Specifically, this study applied the input-output analysis technique developed by Leontief in 1936 to analyze the relationship between transportation and communications as industrial inputs in the U.S. Generally, input-output analysis offers a static view of the structural relationships, expressed purely in monetary terms, among the different sectors of an economy for a certain period of time. We analyzed correlations between transportation and communications using the input coefficients of transportation and communications in the input-output table (direct coefficients matrix). Positive correlation coefficients indicate complementarity: industries that require a lot of transportation inputs also tend to require a lot of communications inputs, and conversely. Negative correlation coefficients imply substitution.
Ten benchmark I-O accounts (between 1947 and 1997, inclusive) were collected, which are prepared using the most detailed data sources available, generally the economic censuses. Trying to find the best balance between highly disaggregated industry classifications (which may exhibit a lot of random noise that would obscure the pattern of interest) and highly aggregated ones (which contain such a small number of cases that it may also be hard to identify underlying relationships), we created four scenarios reflecting different levels of aggregation across sub-industries. Scenario 1 is the most disaggregate level (containing 79-131 categories, depending on year), while Scenario 4 is the most aggregate categorization, containing just the nine top-level industries. We analyzed correlations for five selected pairs of transportation and communications industry categories: the manufacturing pair (i.e., transportation manufacturing correlated with communications manufacturing), the utilities pair, the two manufacturing-utilities pairs, and the overall pair (all transportation manufacturing and utilities correlated with all communications manufacturing and utilities).

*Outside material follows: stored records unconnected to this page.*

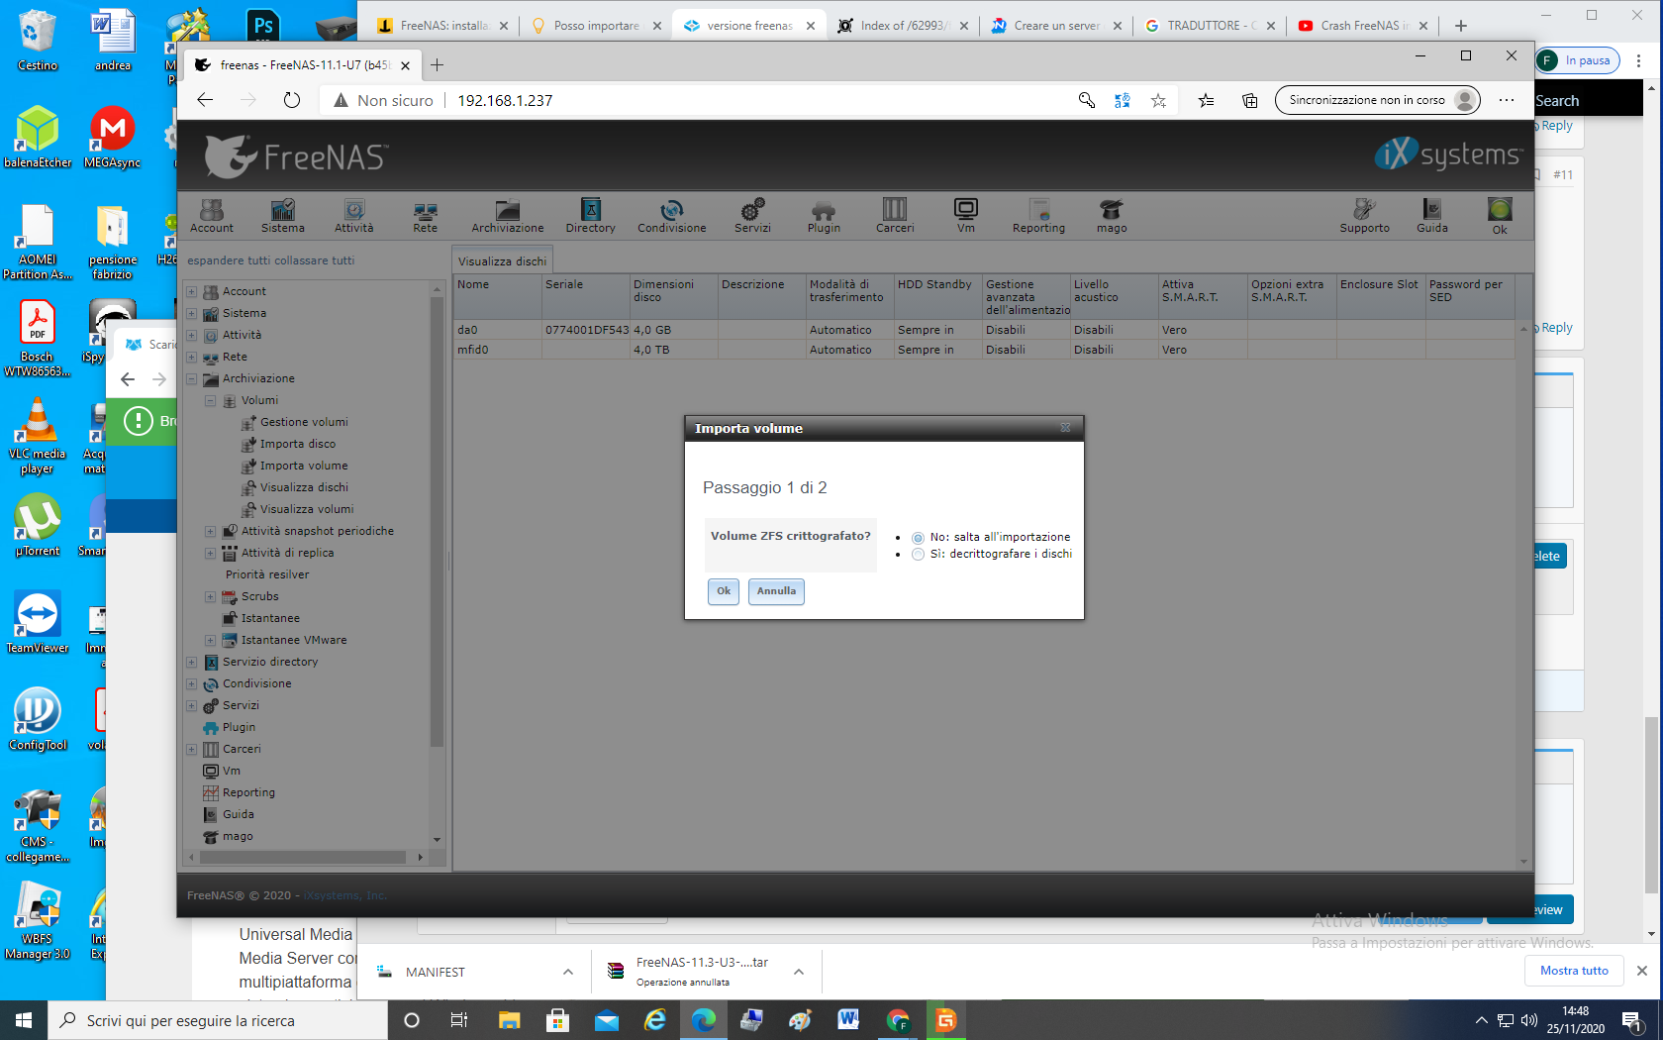Viewport: 1663px width, 1040px height.
Task: Expand the Scrubs tree node
Action: [210, 596]
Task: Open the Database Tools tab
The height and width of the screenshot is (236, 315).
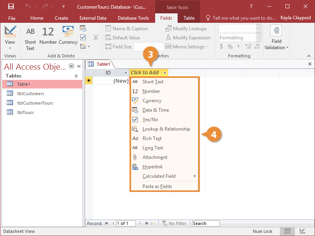Action: (x=133, y=18)
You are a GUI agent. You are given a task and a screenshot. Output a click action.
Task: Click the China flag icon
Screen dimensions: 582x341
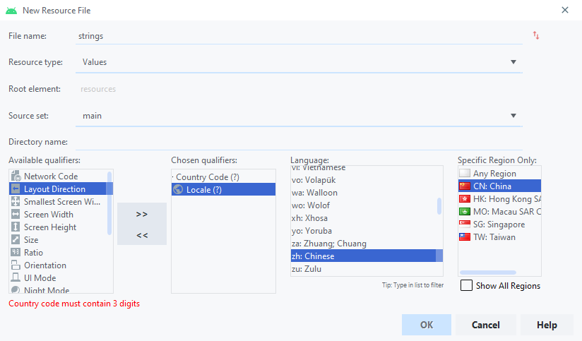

In this study the Spearman correlation is used, which is a nonparametric correlation measure. Since the input-output coefficients are not normally distributed, the Pearson correlation coefficients are not strictly appropriate. Using Spearman correlations, we conducted a cross-sectional analysis for each time period, and compared results across time based on the five sets of correlations between transportation and communications. Thus, 200 correlation coefficients in all are computed in this study (five sets for each of four scenarios for each of 10 benchmark years).